Allstate’s long-term strategy of boosting its personal property-liability market share and expanding protection offerings will fuel growth.
While increasing its personal property-liability market share, the company acquired National General in January 2021. The transaction will expand its market share in the said space by more than one percentage point and enhance its independent agent-facing technology.
It will significantly fortify its distribution footprint, thus leading the company to be one of the top five personal lines carriers in the independent agency distribution channel. Additional expansion opportunities through independent agents also exist in the standard auto and homeowners insurance realm.

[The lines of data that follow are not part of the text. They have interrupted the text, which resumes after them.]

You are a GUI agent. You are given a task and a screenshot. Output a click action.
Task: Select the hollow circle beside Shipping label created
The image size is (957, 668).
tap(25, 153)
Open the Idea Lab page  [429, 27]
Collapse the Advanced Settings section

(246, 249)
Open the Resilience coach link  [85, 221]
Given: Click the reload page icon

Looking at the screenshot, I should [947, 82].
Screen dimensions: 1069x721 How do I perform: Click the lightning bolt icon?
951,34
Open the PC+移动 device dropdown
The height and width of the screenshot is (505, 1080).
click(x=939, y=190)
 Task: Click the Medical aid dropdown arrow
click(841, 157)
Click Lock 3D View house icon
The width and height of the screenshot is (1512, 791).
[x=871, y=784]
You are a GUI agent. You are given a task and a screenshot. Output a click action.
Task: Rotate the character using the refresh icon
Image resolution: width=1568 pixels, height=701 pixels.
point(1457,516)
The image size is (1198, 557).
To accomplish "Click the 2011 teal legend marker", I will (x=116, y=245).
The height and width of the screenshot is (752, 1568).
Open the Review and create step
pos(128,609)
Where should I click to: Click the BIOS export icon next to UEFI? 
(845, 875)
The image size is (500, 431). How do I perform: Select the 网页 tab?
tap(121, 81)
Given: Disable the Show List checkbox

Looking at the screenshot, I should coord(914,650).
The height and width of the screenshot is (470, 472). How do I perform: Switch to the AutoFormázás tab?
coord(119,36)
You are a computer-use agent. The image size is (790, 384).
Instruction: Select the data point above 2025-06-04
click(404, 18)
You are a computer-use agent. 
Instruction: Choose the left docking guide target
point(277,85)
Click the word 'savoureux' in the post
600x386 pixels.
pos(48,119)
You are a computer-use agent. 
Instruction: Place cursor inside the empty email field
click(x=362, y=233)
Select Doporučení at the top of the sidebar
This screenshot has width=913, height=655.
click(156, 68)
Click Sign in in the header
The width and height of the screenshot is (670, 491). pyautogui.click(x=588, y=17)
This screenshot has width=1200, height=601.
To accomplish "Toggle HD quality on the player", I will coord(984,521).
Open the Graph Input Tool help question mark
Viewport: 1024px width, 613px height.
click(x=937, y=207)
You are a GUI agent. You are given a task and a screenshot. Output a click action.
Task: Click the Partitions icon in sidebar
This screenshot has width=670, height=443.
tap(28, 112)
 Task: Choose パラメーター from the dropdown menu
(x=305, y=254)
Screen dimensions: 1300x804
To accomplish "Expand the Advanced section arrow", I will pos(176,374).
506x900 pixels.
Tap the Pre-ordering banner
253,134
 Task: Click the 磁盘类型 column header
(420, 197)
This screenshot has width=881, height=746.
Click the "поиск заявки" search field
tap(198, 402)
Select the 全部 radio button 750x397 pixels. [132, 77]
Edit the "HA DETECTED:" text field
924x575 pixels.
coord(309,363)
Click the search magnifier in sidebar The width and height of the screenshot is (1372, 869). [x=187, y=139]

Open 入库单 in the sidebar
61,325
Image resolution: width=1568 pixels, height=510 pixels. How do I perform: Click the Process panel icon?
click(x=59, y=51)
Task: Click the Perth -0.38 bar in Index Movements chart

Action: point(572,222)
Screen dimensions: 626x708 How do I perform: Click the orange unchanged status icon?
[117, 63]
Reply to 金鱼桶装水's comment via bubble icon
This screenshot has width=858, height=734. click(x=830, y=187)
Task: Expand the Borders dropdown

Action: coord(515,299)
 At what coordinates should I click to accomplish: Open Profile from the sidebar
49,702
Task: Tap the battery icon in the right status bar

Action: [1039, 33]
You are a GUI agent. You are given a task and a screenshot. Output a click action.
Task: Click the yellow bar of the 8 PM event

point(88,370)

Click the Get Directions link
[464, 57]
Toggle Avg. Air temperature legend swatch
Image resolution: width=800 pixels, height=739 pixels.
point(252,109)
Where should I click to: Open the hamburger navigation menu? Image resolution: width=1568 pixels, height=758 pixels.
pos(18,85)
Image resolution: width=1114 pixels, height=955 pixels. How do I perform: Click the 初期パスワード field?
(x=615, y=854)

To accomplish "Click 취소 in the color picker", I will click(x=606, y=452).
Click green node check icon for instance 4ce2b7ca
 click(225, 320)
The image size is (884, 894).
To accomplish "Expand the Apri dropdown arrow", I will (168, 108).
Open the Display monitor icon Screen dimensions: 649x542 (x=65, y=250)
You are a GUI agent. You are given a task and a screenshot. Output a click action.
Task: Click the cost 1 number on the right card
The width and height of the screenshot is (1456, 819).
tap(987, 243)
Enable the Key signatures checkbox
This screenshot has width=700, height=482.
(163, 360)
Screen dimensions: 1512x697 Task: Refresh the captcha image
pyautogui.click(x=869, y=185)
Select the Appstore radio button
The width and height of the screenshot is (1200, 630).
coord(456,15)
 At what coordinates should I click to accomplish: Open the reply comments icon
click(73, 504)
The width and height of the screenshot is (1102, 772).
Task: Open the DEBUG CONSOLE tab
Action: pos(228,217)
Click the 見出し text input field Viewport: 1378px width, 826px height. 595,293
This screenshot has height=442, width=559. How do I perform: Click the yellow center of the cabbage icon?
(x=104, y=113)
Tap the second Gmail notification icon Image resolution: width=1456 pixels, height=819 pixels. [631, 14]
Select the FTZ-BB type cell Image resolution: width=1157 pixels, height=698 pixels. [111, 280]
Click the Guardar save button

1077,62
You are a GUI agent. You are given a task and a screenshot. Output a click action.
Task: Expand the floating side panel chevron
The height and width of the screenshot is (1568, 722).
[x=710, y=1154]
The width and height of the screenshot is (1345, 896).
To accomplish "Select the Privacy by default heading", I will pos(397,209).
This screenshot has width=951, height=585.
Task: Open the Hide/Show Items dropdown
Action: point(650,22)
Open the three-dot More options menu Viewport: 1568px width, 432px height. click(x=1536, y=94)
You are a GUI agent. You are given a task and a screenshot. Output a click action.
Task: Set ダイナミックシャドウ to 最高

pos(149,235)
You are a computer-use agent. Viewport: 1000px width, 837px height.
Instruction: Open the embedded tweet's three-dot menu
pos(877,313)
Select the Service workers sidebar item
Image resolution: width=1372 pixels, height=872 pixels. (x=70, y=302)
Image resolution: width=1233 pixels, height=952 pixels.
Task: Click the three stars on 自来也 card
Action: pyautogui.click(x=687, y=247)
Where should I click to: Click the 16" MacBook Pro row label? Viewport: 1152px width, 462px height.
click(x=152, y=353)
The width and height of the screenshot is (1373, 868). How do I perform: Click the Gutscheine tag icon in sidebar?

Extension of its Protection Services segment is another key catalyst. A number of acquisitions from 2017 to 2019 led to the segment’s rapid growth and its revenues rose 21.6% in the first quarter.
Allstate also sold its Life insurance businesses in the March quarter to focus on its core growth areas, namely the auto and homeowners insurance.
The company is also overhauling by investing in technology. This should increase its efficiency and save operational costs.
We believe, the company is firing on all cylinders for growth and that the catastrophe losses will not mar its profitability.
Year to date, Allstate has gained 23.8% compared with the industry's growth of 19.9%.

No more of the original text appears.